## [Required work]
Convert the lines below into a Markdown table with the columns "Row" and "Line": number each line in order and skip any blank lines.

## [Data provided]
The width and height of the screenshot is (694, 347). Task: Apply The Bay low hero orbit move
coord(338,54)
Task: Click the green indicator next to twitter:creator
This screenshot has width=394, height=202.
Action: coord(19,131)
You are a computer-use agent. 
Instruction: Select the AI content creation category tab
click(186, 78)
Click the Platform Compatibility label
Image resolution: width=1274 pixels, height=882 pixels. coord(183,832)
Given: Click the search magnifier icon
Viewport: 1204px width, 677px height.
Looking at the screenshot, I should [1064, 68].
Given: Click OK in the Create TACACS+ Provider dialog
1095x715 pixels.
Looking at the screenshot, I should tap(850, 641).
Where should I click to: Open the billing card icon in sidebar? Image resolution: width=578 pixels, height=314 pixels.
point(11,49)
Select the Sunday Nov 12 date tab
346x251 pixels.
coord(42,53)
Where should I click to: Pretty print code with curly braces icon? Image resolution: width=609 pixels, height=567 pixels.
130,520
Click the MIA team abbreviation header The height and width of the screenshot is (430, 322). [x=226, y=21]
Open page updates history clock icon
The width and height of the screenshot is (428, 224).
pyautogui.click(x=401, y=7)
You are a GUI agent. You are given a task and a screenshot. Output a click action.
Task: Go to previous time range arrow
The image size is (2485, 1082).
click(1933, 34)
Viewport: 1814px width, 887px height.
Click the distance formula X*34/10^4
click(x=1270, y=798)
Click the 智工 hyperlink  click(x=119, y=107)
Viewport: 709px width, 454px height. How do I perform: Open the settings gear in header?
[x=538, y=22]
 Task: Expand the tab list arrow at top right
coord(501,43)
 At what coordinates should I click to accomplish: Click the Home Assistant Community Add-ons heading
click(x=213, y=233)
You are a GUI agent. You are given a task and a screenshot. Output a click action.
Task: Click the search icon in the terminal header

## [In response]
| Row | Line |
|---|---|
| 1 | The width and height of the screenshot is (694, 347). Task: Apply The Bay low hero orbit move |
| 2 | coord(338,54) |
| 3 | Task: Click the green indicator next to twitter:creator |
| 4 | This screenshot has width=394, height=202. |
| 5 | Action: coord(19,131) |
| 6 | You are a computer-use agent.  |
| 7 | Instruction: Select the AI content creation category tab |
| 8 | click(186, 78) |
| 9 | Click the Platform Compatibility label |
| 10 | Image resolution: width=1274 pixels, height=882 pixels. coord(183,832) |
| 11 | Given: Click the search magnifier icon |
| 12 | Viewport: 1204px width, 677px height. |
| 13 | Looking at the screenshot, I should [1064, 68]. |
| 14 | Given: Click OK in the Create TACACS+ Provider dialog |
| 15 | 1095x715 pixels. |
| 16 | Looking at the screenshot, I should tap(850, 641). |
| 17 | Where should I click to: Open the billing card icon in sidebar? Image resolution: width=578 pixels, height=314 pixels. |
| 18 | point(11,49) |
| 19 | Select the Sunday Nov 12 date tab |
| 20 | 346x251 pixels. |
| 21 | coord(42,53) |
| 22 | Where should I click to: Pretty print code with curly braces icon? Image resolution: width=609 pixels, height=567 pixels. |
| 23 | 130,520 |
| 24 | Click the MIA team abbreviation header The height and width of the screenshot is (430, 322). [x=226, y=21] |
| 25 | Open page updates history clock icon |
| 26 | The width and height of the screenshot is (428, 224). |
| 27 | pyautogui.click(x=401, y=7) |
| 28 | You are a GUI agent. You are given a task and a screenshot. Output a click action. |
| 29 | Task: Go to previous time range arrow |
| 30 | The image size is (2485, 1082). |
| 31 | click(1933, 34) |
| 32 | Viewport: 1814px width, 887px height. |
| 33 | Click the distance formula X*34/10^4 |
| 34 | click(x=1270, y=798) |
| 35 | Click the 智工 hyperlink  click(x=119, y=107) |
| 36 | Viewport: 709px width, 454px height. How do I perform: Open the settings gear in header? |
| 37 | [x=538, y=22] |
| 38 |  Task: Expand the tab list arrow at top right |
| 39 | coord(501,43) |
| 40 |  At what coordinates should I click to accomplish: Click the Home Assistant Community Add-ons heading |
| 41 | click(x=213, y=233) |
| 42 | You are a GUI agent. You are given a task and a screenshot. Output a click action. |
| 43 | Task: Click the search icon in the terminal header |